Many times, he said, trained volunteers who are preparing taxes for one person will suggest that the tax filer reach out to a friend or family member if they think they will benefit from expanded tax credits this tax season.
“We find at the end of the day, the grassroots style works better than anything,” Hetherwick said.
What do you need to know about the earned income tax credit?
To qualify for the earned income credit, you need to have earned some money in 2021.
“It has to be earned. It can’t be unemployment,” Hetherwick said.
For young workers, he said, the credit might work if they’re just starting out and entered the workforce. Maybe they’ve worked part of last year but got laid off later in the year due to cutbacks or the pandemic.
To qualify, a young worker could not be claimed as a dependent on a parent’s 2021 tax return.
Workers making a modest wage who don’t have children can even benefit. The maximum $1,502 credit for those with no children applies when your earned income is between $9,800 and $17,599 for joint filers, and between $9,800 and $11,649 for single filers and others.

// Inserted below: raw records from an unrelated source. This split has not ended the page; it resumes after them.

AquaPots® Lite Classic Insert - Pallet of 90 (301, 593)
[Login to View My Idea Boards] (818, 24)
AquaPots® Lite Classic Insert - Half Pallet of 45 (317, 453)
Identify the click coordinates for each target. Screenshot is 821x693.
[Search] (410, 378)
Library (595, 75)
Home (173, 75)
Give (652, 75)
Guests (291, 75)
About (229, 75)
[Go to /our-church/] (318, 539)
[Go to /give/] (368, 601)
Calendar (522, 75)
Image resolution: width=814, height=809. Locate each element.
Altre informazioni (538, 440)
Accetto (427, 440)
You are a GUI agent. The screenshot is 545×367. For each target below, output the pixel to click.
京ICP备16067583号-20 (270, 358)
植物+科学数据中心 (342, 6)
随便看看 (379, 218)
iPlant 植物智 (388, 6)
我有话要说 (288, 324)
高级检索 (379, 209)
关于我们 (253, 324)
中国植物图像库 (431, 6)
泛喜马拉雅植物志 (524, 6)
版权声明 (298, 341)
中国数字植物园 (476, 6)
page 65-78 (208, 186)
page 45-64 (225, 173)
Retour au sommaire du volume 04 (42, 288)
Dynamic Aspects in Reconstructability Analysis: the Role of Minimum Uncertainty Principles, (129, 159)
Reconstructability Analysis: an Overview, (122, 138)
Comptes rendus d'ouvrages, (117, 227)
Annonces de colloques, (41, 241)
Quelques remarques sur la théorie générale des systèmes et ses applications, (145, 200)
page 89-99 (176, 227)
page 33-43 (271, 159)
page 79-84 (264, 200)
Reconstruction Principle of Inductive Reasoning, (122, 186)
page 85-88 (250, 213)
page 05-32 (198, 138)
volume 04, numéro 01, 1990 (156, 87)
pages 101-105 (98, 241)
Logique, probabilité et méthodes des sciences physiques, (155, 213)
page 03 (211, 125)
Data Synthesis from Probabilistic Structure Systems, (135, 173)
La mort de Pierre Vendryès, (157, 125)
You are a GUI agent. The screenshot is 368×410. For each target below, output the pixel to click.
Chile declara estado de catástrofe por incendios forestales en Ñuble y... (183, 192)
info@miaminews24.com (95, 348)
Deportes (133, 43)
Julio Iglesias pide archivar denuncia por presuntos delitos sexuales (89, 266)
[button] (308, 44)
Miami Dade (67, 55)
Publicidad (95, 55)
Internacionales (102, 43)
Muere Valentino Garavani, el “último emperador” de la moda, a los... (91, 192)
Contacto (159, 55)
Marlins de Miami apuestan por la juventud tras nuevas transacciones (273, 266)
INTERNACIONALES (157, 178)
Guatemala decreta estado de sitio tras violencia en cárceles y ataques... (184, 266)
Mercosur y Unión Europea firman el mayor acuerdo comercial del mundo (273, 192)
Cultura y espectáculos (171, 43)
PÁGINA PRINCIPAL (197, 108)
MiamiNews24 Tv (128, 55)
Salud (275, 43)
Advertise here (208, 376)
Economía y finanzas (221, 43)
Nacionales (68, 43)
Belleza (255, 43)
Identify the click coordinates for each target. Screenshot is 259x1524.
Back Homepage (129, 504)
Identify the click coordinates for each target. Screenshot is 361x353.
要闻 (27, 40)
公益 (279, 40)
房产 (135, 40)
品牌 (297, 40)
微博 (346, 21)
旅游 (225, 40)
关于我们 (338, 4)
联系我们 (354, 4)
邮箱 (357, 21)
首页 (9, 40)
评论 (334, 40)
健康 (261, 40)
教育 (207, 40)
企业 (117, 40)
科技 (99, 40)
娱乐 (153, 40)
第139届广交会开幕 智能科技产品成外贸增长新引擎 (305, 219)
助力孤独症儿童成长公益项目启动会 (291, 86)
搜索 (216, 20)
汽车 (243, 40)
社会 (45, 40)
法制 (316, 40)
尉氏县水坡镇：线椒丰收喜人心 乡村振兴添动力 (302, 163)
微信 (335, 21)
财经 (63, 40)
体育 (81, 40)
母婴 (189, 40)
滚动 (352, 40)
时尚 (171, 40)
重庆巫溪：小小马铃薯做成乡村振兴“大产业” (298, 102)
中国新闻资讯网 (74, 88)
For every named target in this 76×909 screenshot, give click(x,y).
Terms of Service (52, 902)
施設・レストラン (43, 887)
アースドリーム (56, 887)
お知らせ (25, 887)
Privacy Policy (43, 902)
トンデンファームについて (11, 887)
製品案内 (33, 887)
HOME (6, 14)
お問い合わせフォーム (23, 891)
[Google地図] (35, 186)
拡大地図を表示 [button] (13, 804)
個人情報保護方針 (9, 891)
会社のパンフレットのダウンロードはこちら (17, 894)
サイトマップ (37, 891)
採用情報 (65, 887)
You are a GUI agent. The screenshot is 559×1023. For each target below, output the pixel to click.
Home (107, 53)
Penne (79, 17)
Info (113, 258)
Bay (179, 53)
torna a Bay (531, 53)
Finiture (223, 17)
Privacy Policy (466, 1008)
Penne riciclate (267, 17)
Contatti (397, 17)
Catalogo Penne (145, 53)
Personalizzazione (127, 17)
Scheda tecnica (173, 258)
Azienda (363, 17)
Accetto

Tax filers who do not have qualifying children must have earned income below $21,430 if single and below $27,380 for spouses filing a joint return to qualify for any earned income tax credit.
What’s the income limit for the earned income credit?
Someone who is 65 or older or someone in that new 19 to 24 age range would have to have a limited income from wages earned.
Under a temporary change, you can use your earned income for 2019 to calculate the earned income credit if your income in 2021 is less than your 2019 income. (You might qualify for more of a credit if you had a higher income in 2019 some cases.)
For the 2021 return, you can select the year that gives you the bigger refund. If you are married filing jointly, the total earned 2019 income refers to the sum of each spouse’s earned income in 2019.
More workers, retirees who work side jobs and working families who also have investment income can get the credit on the 2021 return.
Starting in 2021, you could have in investment income of up to $10,000. Before 2021, the limit was $3,650 and once you hit that limit you could no longer qualify for the earned income tax credit.
After 2021, the $10,000 limit is indexed for inflation and the limit for 2022 returns will be rising to $10,300.
When you have children, the income limits are higher for low to moderate workers to qualify for the earned income credit.
Another key change: Singles and couples who have Social Security numbers can claim the credit, the IRS notes, even if their children don’t have Social Security numbers. But these workers would get the smaller credit available to childless workers. In the past, these filers didn’t qualify for any of the earned income tax credit.
The maximum adjusted gross income is $57,414 for a married couple filing a joint return with three qualifying children.
With three or more qualifying children, the maximum credit is $6,728 on 2021 returns.
The potential earned income tax credit depends on your income, filing status and the number of qualifying children claimed on your tax return.
And yes, the earned income credit is in addition to any money you can qualify for with the child tax credit.
The key to maximizing both of those credits, Hetherwick says, is to file a 2021 tax return. And the best bet is to do so electronically, he said, and through a no-cost tax prep service to get the most money back possible.
AARP Foundation Tax-Aide helps all tax filers with a focus on taxpayers who are over 50 and have low to moderate income. There are no eligibility requirements.